Parents of a child with special needs often apply for disability benefits.  There are specific guidelines the government uses in order to determine eligibility.  Many different questions are asked to determine whether an applicant is eligible for Social Security Income (SSI).

Some of the questions you might be asked to answer include:

  • Name of son or daughter
  • Child’s date of birth
  • What are the child’s primary disabilities?
  • What is the degree of disability (moderate, severe or profound, other)?
  • Are there any other additional disabilities?
  • What are the child’s capabilities and limitations (for example:  can he or she read, dress himself or herself, use public transportation, drive a car, etc.)?
  • Are there any special medical needs?
  • What type, if any, medication is taken?
  • What are the child’s current living arrangements?
  • What are the child’s and parent’s wishes concerning living arrangements after parent’s death?
  • What type of education or training program that child is enrolled in currently?
  • Does the child work?
  • Is work in a supported employment setting or sheltered workshop?
  • What are the earnings from work?
  • Any assets in child’s name?  Nature and value
  • Are there any accounts held by a custodian or in a Uniform Gift to Minors Act account? Value?
  • Name and address of custodian
  • Has anyone other than the parents provided for the child through a will, insurance, or any other source?  List name and amount
  • Has a legal guardianship for the child been established?  Name of guardian
  • Has property been established?
  • Has a trust been established for the child?  Type, by whom, name of trustee
  • Does the child currently receive SSI benefits, Social Security Disability Benefits, other disability benefits, or other regular unearned income?  Monthly payment amount
  • Is the child covered by Medicaid, Medicare, or any government program?
  • Current or projected monthly expenses for child:  Housing, transportation, personal expenses, repair/replacement expenses, other

Requirements for Supplemental Security Income

When dealing with the Social Security Administration, many terms can be overwhelming and confusing.  Supplemental Security Income (SSI) eligibility requirements for a child to receive benefits are based on age, income, and resources.  Anyone who is aged 65 or older, blind, or disabled qualify to apply for SSI.  Also, limited income and resource parameters must be met.  Some other requirements include:

  • U.S. citizen or national, or in one of certain categories of aliens
  • A resident of one of the 50 states, the District of Columbia, or the Northern Mariana Islands
  • Is not away from the country for a full calendar month or 30 consecutive days or more
  • Is not restricted to an institution such as a hospital or prison at the government’s expense
  • Applies for any other cash benefits or payments for which the applicant is eligible such as pensions or Social Security benefits
  • Gives the SSA permission to verify any financial information
  • Files an application
  • Meets other requirements

For any person that qualifies for SSI, they are automatically approved for Medicaid.  This can mean thousands of dollars in medical bills and services that will not have to be paid by the recipient.  

Clarification of Terms

Aged – Anyone who is aged is 65 or older.

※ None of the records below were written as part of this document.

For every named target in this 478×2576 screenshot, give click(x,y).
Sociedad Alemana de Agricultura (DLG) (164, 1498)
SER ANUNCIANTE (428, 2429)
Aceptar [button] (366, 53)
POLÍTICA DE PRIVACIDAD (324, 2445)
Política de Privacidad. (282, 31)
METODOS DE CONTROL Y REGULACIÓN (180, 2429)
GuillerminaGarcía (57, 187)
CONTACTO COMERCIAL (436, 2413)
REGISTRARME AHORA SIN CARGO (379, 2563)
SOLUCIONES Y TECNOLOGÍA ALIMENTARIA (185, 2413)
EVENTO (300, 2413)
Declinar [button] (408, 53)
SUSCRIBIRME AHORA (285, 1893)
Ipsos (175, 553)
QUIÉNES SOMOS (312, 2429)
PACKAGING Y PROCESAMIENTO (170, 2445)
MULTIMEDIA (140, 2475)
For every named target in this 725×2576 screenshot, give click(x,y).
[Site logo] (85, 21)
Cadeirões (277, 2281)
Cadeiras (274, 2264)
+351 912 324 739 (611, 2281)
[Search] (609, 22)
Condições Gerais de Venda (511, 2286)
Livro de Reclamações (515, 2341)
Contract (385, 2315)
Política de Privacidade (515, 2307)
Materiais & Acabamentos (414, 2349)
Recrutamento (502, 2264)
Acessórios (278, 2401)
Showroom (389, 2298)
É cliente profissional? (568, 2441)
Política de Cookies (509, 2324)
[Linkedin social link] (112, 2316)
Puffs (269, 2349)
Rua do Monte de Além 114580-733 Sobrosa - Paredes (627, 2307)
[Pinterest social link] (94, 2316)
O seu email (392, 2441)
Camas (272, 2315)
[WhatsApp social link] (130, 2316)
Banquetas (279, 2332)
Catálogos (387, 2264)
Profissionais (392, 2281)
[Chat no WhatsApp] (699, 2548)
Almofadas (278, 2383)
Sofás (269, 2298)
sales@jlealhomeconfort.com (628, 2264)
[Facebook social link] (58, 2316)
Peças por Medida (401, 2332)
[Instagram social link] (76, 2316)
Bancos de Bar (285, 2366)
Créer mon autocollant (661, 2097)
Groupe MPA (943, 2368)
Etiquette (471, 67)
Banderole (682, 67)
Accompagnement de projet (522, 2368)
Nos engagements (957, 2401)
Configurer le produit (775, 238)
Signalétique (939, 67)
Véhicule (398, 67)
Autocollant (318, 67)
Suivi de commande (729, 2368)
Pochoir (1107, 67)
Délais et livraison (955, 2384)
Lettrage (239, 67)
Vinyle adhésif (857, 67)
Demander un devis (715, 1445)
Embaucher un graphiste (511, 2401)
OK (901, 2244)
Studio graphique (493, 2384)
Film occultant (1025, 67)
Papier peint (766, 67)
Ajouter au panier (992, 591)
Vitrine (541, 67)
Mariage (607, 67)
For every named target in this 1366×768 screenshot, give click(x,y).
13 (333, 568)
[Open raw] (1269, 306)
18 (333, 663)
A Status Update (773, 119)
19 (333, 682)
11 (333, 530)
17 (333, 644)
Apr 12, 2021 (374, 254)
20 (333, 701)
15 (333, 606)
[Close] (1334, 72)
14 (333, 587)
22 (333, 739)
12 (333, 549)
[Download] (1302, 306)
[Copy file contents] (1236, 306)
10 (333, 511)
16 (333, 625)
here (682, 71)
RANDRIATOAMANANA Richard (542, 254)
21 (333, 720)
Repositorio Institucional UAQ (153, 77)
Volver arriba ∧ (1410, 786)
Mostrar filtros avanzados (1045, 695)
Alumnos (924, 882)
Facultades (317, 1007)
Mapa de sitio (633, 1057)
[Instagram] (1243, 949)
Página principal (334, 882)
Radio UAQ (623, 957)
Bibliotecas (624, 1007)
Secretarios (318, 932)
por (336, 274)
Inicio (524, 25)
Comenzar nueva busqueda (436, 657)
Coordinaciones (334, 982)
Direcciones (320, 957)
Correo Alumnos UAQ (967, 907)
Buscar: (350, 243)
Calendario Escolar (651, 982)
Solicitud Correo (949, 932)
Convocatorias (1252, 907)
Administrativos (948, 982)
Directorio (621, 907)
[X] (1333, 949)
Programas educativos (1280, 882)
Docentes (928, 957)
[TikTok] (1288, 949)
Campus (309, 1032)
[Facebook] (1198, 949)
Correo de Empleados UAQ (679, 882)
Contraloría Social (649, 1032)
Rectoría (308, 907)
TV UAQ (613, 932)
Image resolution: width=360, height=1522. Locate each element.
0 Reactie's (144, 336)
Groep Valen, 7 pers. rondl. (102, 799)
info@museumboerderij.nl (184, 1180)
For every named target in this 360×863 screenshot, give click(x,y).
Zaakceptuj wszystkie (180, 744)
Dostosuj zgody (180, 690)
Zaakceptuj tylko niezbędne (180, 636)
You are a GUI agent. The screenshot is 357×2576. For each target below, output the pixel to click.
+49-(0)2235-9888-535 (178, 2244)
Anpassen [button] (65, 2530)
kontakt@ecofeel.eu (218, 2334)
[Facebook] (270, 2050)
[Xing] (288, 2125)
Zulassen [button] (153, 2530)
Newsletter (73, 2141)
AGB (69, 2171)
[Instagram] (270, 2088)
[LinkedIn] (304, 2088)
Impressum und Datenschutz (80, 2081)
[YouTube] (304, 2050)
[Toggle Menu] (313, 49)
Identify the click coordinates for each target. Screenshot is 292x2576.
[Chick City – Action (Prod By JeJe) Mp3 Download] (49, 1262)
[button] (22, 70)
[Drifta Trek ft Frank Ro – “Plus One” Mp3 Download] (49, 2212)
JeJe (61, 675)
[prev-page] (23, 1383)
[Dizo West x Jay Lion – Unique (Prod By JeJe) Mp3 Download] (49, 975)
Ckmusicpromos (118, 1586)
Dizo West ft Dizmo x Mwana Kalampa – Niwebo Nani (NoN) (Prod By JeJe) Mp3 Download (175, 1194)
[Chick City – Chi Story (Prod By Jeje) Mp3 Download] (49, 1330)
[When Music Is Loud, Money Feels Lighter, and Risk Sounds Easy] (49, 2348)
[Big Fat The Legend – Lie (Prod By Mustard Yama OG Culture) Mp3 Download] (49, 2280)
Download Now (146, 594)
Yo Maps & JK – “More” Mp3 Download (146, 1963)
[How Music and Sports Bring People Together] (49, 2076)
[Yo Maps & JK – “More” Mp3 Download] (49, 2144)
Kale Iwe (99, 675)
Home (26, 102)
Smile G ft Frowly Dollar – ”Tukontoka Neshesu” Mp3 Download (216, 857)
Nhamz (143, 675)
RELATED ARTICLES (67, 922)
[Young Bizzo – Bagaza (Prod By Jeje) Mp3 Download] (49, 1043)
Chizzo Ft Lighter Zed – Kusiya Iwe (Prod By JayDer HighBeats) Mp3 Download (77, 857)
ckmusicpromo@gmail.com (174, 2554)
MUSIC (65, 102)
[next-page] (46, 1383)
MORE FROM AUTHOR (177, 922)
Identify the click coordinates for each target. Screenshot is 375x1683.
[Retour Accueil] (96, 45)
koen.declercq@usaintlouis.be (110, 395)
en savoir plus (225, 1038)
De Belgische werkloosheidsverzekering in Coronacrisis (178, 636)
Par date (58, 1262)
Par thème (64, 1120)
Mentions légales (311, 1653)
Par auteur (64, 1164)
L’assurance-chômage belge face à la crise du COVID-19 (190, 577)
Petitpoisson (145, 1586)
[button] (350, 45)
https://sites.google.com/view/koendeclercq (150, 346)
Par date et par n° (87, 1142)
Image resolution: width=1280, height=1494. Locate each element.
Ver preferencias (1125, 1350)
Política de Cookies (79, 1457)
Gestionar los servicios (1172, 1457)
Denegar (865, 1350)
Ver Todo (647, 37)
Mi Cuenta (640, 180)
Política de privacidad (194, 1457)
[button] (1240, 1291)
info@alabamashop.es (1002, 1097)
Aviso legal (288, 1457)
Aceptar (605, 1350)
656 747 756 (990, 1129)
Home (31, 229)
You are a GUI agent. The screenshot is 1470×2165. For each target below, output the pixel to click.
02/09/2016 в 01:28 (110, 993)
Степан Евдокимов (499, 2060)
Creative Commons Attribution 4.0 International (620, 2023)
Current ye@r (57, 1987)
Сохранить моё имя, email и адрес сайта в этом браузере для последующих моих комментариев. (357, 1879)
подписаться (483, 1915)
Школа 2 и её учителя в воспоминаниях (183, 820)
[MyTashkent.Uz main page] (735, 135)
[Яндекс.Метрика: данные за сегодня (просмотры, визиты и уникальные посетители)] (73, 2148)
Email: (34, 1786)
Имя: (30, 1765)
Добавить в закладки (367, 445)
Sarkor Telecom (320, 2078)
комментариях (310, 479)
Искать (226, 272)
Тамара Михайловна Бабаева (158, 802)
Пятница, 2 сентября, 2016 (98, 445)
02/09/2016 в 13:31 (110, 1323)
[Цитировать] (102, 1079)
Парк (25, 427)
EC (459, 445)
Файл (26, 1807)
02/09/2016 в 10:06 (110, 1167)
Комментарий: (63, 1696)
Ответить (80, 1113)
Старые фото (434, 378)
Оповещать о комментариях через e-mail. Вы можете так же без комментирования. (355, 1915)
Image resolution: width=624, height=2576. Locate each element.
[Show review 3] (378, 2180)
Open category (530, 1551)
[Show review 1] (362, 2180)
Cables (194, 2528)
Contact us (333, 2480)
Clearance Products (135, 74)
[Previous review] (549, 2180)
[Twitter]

Blindness – To qualify for SSI disability, blindness means that a person has a central visual acuity of 20/200 or less in the better eye with the use of corrective lenses or the visual field is limited in the better eye, so that the widest diameter of the visual field subtends an angle no greater than 20 degrees.  Therefore, those suffering from visual impairment (not fully lacking sight) may still qualify for SSI benefits based on the basis of disability.

Disabled (child) – If a child has a medically determinable physical or mental impairment that results in marked and severe functional limitation and can be expected to result in death, they will be deemed disabled.  In lieu of death, the disability can last for a continuous period of not less than one year.  For those who are 18 or older, they must meet the requirements for disability for an adult.

Disabled (adult) – For those 18 years of age or older, to be considered disabled, a medically determinable physical or mental impairment, including a learning or emotional problem, must be present.  The impairment must result in the inability to do any substantial gainful activity and can result in death or will last for more than one year.

Limited Income – For the purpose of an SSI disability application, income includes:

  • Money earned from work
  • Money received from other sources such as unemployment, veteran’s benefits, worker’s compensation benefits, Social Security benefits, or money from friends and relatives
  • Free food or shelter
  • Limited Resources – Items owned such as cash, bank accounts, stock, bonds, land, vehicles, personal property, life insurance with cash value, and any other liquid assets that can be converted to cash and used for food and shelter

Resident – A resident is a person who lives in the United States or Northern Mariana Islands and continues to live in the geographic limits.  A resident can also be a child who lives with a parent who is serving in the military or a student who is part of an educational program abroad temporarily.

For those applicants who have a medical condition that is so serious that it clearly meets the disability standards, SSA is committed to approving those applications quickly.  The Compassionate Allowances (CAL) process is how the Social Security department quickly identifies diseases and other medical conditions based on minimal objective medical information.  These diseases and conditions invariably qualify under the Listing of Impairments and the CAL process is a way for Social Security to quickly obtain medical information so that the most obviously disabled people can receive SSI or SSDI quickly.